[R] model simplification using Crawley as a guide
P.Dalgaard at biostat.ku.dk
Wed Jun 11 14:14:19 CEST 2008
> I have consciously avoided using step() for model simplification in favour
> of manually updating the model by removing non-significant terms one at a
> time. I'm using The R Book by M.J. Crawley as a guide. It comes as no
> surprise that my analysis does proceed as smoothly as does Crawley's and
> being a beginner, I'm struggling with what to do next.
> I have a model:
> lm(y~A * B * C)
> where A is a categorical variable with three levels and B and C are
> continuous covariates.
> Following Crawley, I execute the model, then use summary.aov() to identify
> non-significant terms. I begin deleting non-significant interaction terms
> one at a time (using update). After each update() statement, I use
> anova(modelOld,modelNew) to contrast the previous model with the updated
> one. After removing all the interaction terms, I'm left with:
> lm(y~ A + B + C)

### Data rows
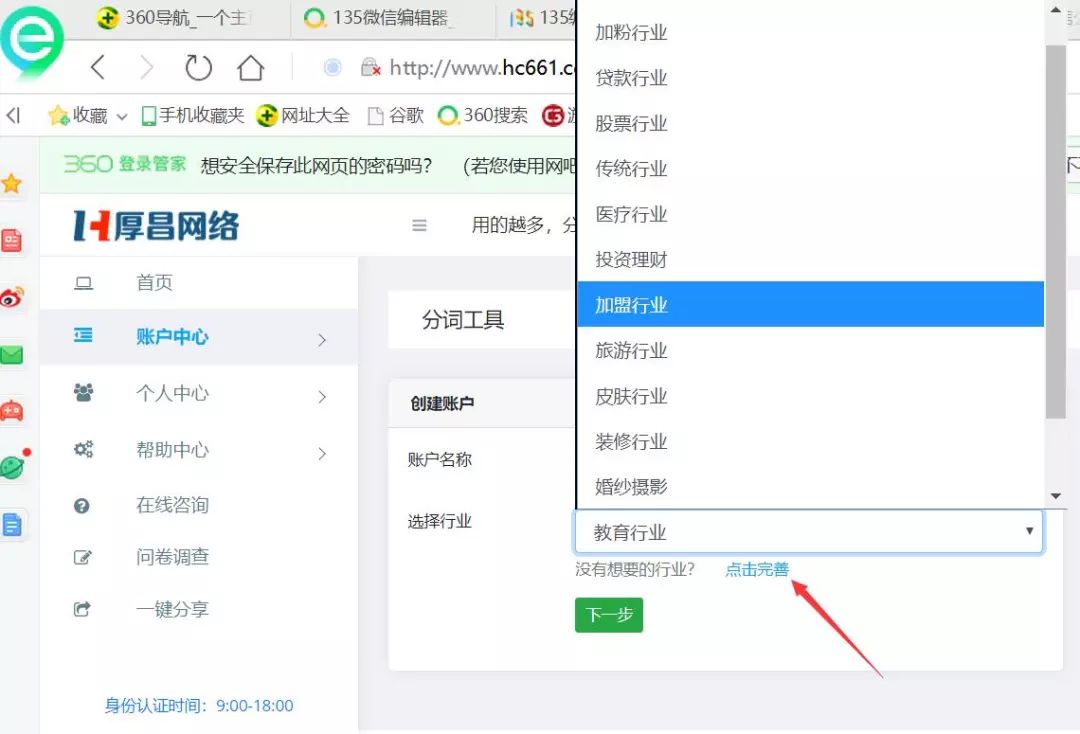The image size is (1080, 734).
Task: Open 在线咨询 in the sidebar
Action: tap(172, 505)
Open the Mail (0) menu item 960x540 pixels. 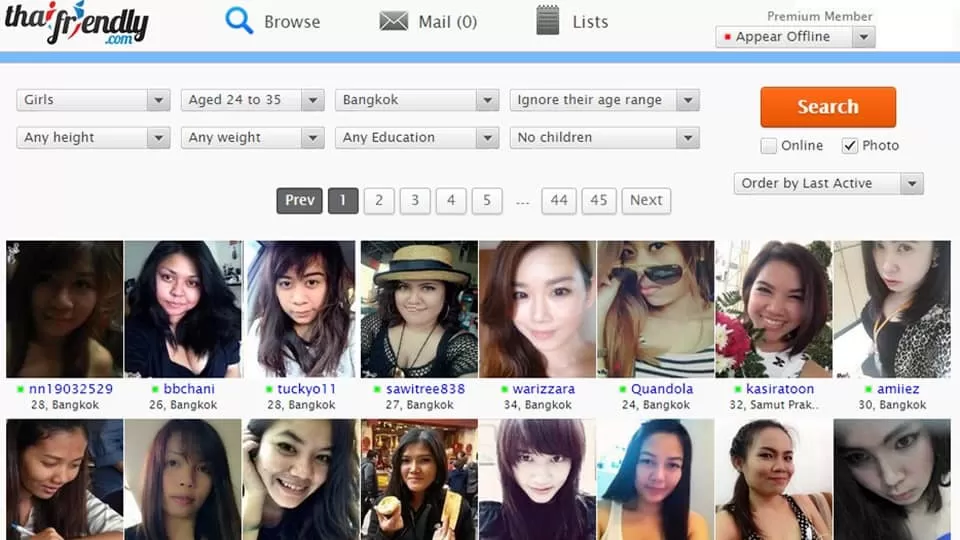click(x=446, y=22)
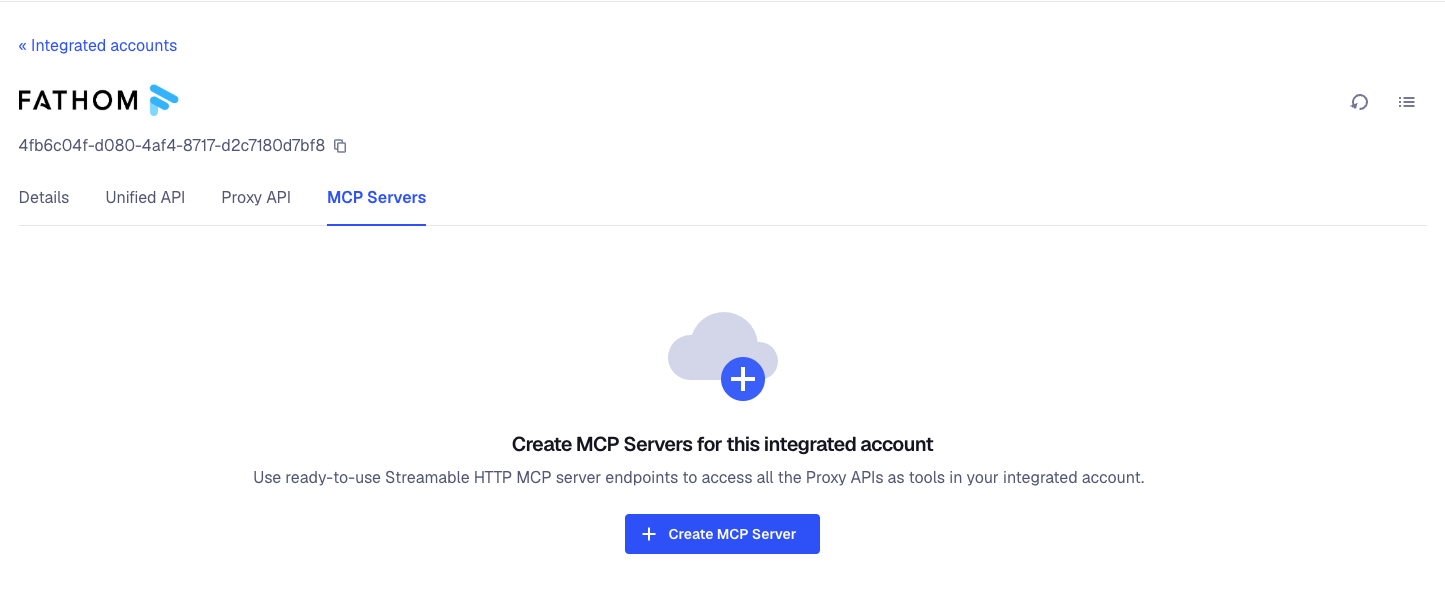
Task: Click the MCP Servers tab underline indicator
Action: [376, 225]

### Task requirements
• a. Reproduce the part of the mailing-list post that opens with "[R] model simplification" and closes with "to do next.".
• b. Which book does the writer of the mailing-list post name as a guide?
The entries are separate material from the mailing-list post.

### Answers given
• a.
[R] model simplification using Crawley as a guide
P.Dalgaard at biostat.ku.dk
Wed Jun 11 14:14:19 CEST 2008
> I have consciously avoided using step() for model simplification in favour
> of manually updating the model by removing non-significant terms one at a
> time. I'm using The R Book by M.J. Crawley as a guide. It comes as no
> surprise that my analysis does proceed as smoothly as does Crawley's and
> being a beginner, I'm struggling with what to do next.

• b. The R Book by M.J. Crawley.